The Bureau of Workers’ Compensation is largely still open and operating on a normal basis.  Hearings are generally still taking place, though the situation is being monitored.  One hearing office, however, has been closed for at least a two week period.  The Dresher Workers’ Compensation Hearing Office will be closed from March 13 through March 27, 2020.  We are told that all hearings and mediations scheduled there are cancelled and will be rescheduled.  The Dresher office serves injured workers who live in Eastern Montgomery County (or cases otherwise based in that region); cases based in Western Montgomery County, in the Malvern Workers’ Compensation Hearing Office, will take place as scheduled.

Brilliant & Neiman LLC will remain open, and our attorneys are available to injured workers.  However, we will be trying to abide by CDC recommendations, and avoiding personal contact, including hand shaking.  We also ask visitors to our offices to use hand sanitizer at our door.

Pennsylvania workers’ compensation hearings are generally held in each county in the Commonwealth.  Some smaller counties may share hearing facilities, while more populous counties may have a second location.  The county in which the injured worker resides is typically the county in which hearings will be held, provided the injured worker lives in PA.

For several years, hearings in Bucks County have been divided between Bristol (for Lower Bucks County) and Doylestown (for Central and Upper Bucks County).  While that will still be the case, hearings in Doylestown which had been held at the Bucks County Courthouse will now be moved to the Bucks County Administrative  Building (which is across the street from the Courthouse).  For those unfamiliar with Doylestown, the Bucks County Administrative  Building is actually the former courthouse.  While the two buildings are across the street from one another, injured workers should be sure they are heading to the correct hearing location.

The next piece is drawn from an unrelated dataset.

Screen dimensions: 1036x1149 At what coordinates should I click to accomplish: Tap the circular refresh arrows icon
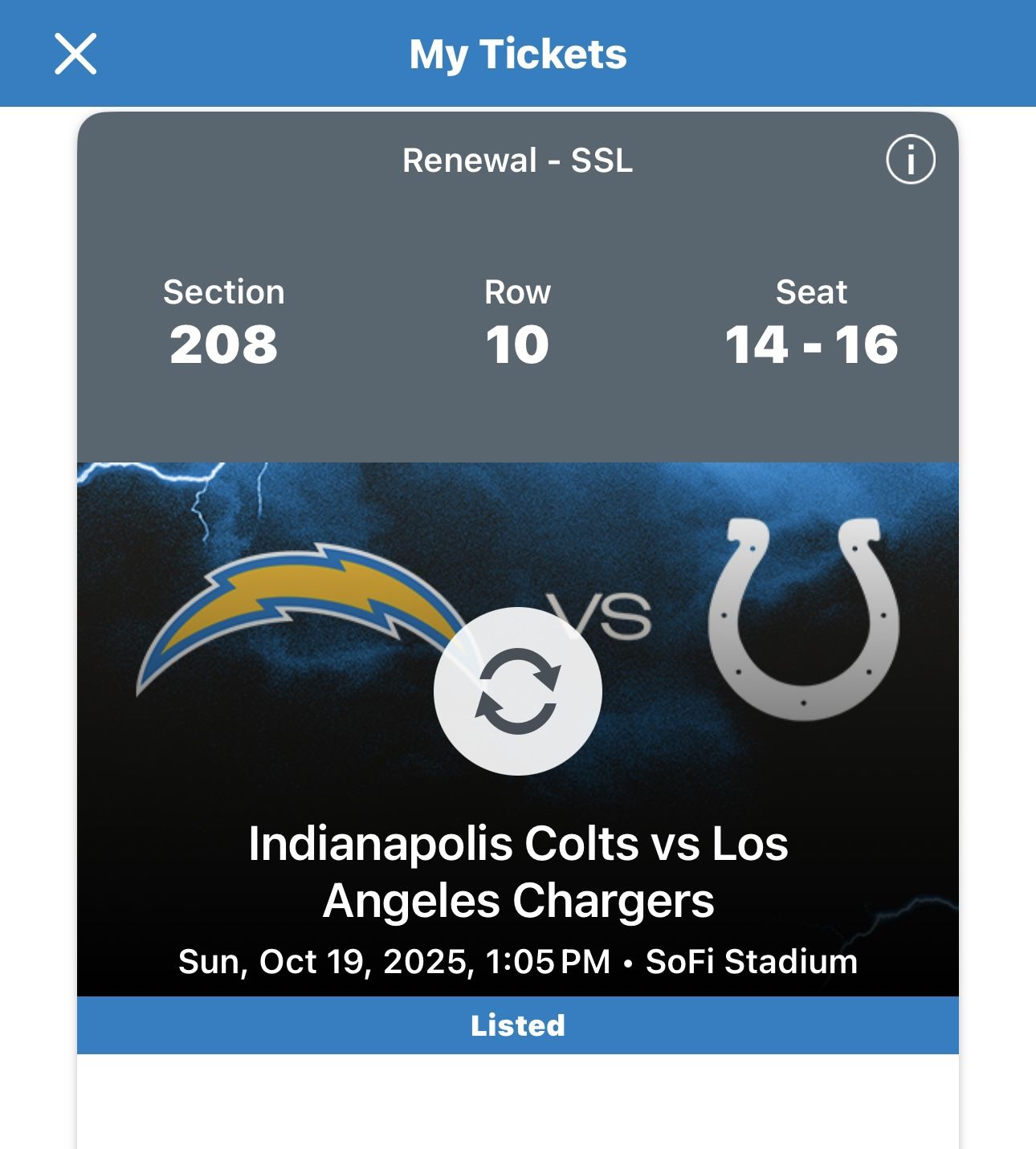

Bucks County is not the only one with multiple hearing locations.  Several others split their cases between two offices.  Montgomery County spreads its caseload between Malvern (for Western Montgomery County) and Dresher (for Eastern Montgomery County).  Injured workers who reside in Northampton County may have hearings in Tannersville (North) or Easton (South).  Philadelphians used to have the convenience of hearing locations in both Center City Philadelphia and Northeast Philadelphia, but the latter was closed several years ago.